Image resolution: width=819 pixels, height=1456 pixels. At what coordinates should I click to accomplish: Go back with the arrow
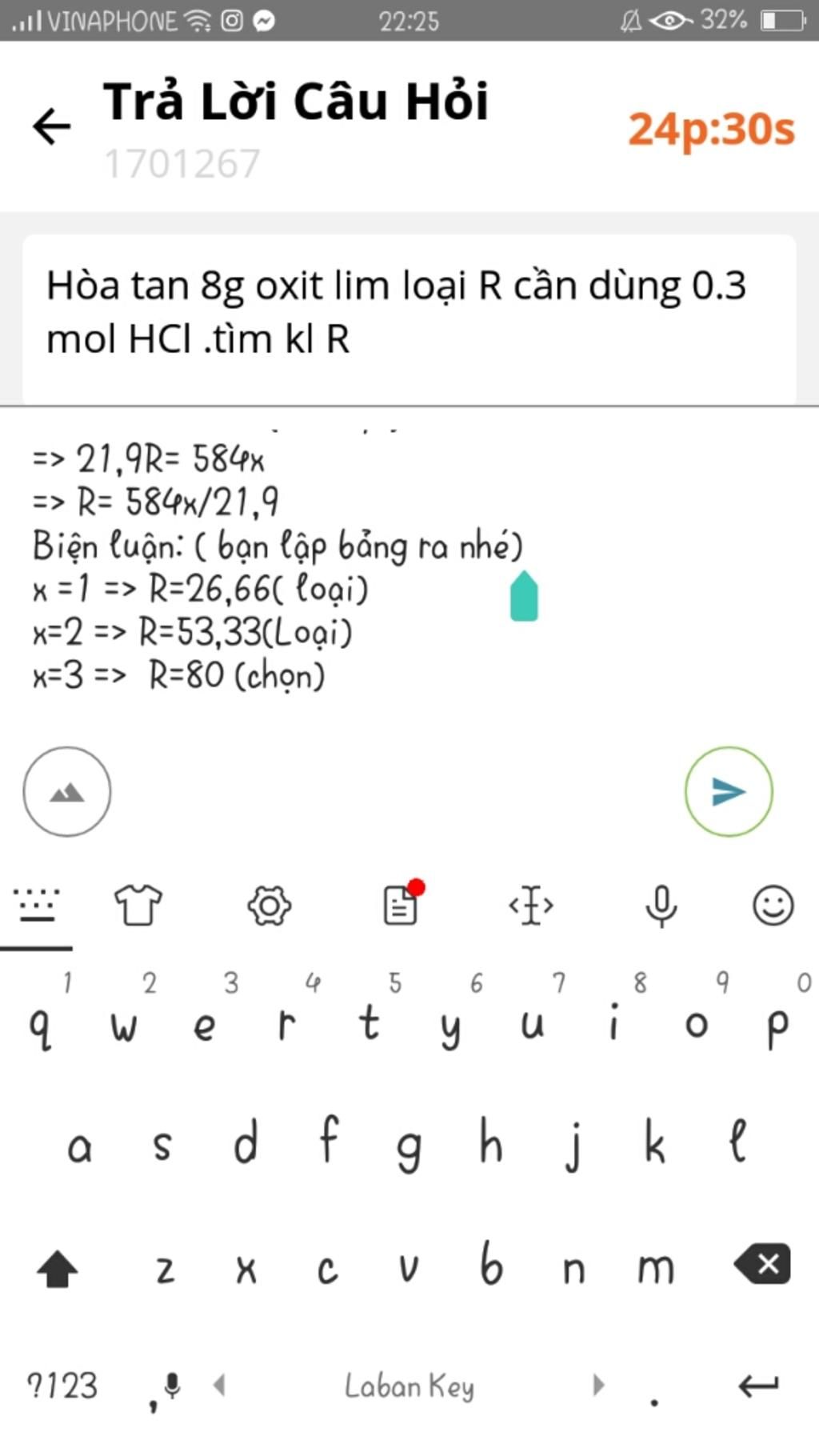point(52,127)
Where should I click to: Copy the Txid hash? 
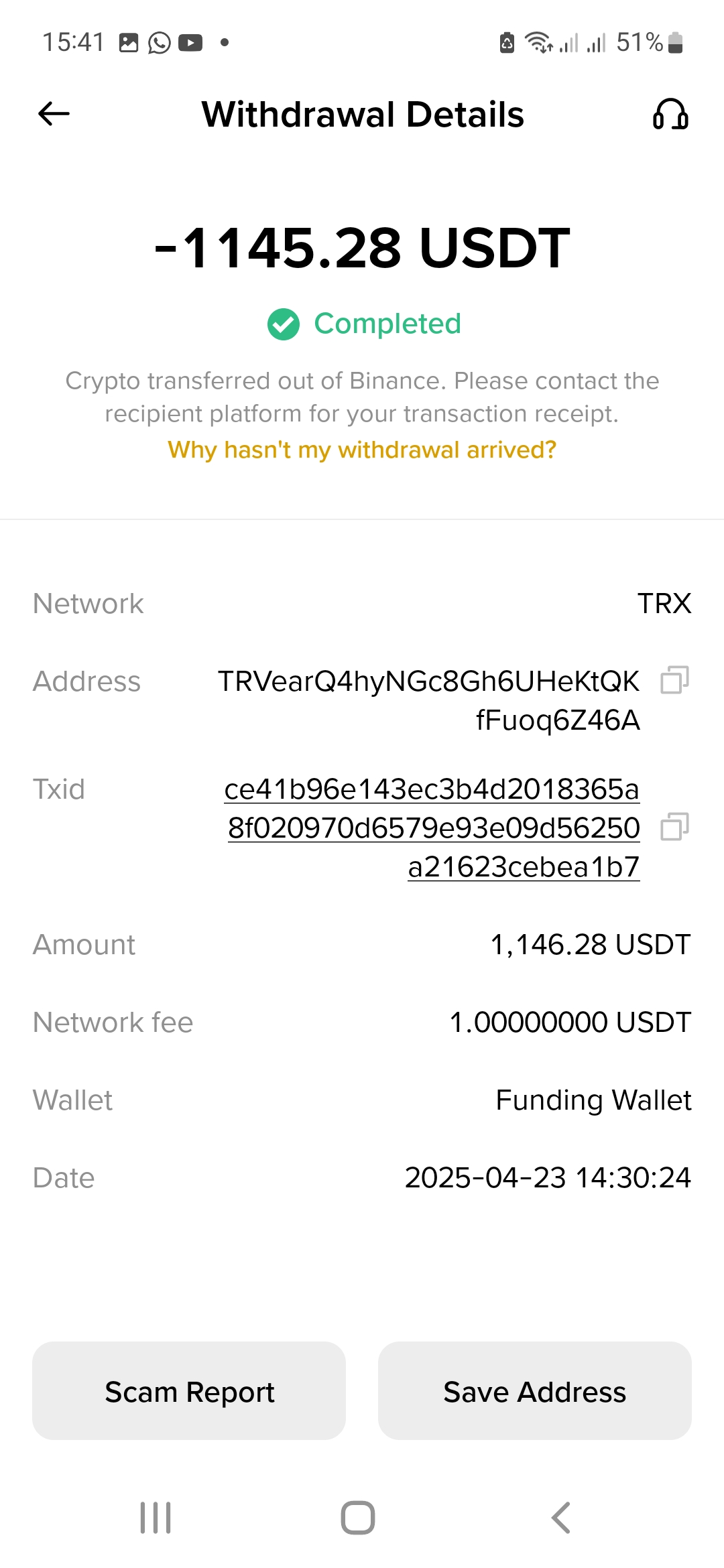(674, 827)
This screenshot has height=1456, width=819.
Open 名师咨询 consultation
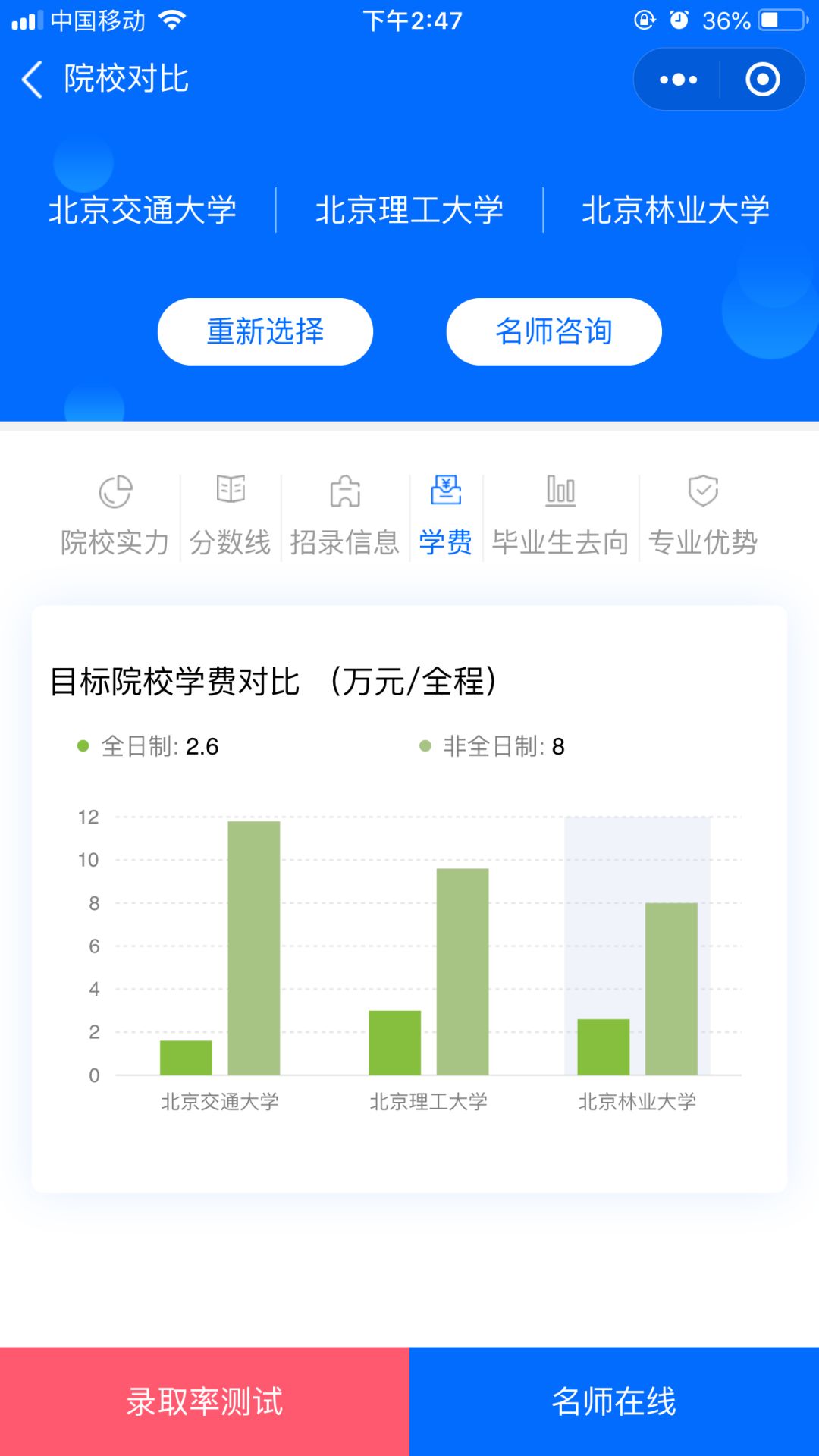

····················

Determine how many lines of the data above contain the string "should", and state only that number.

2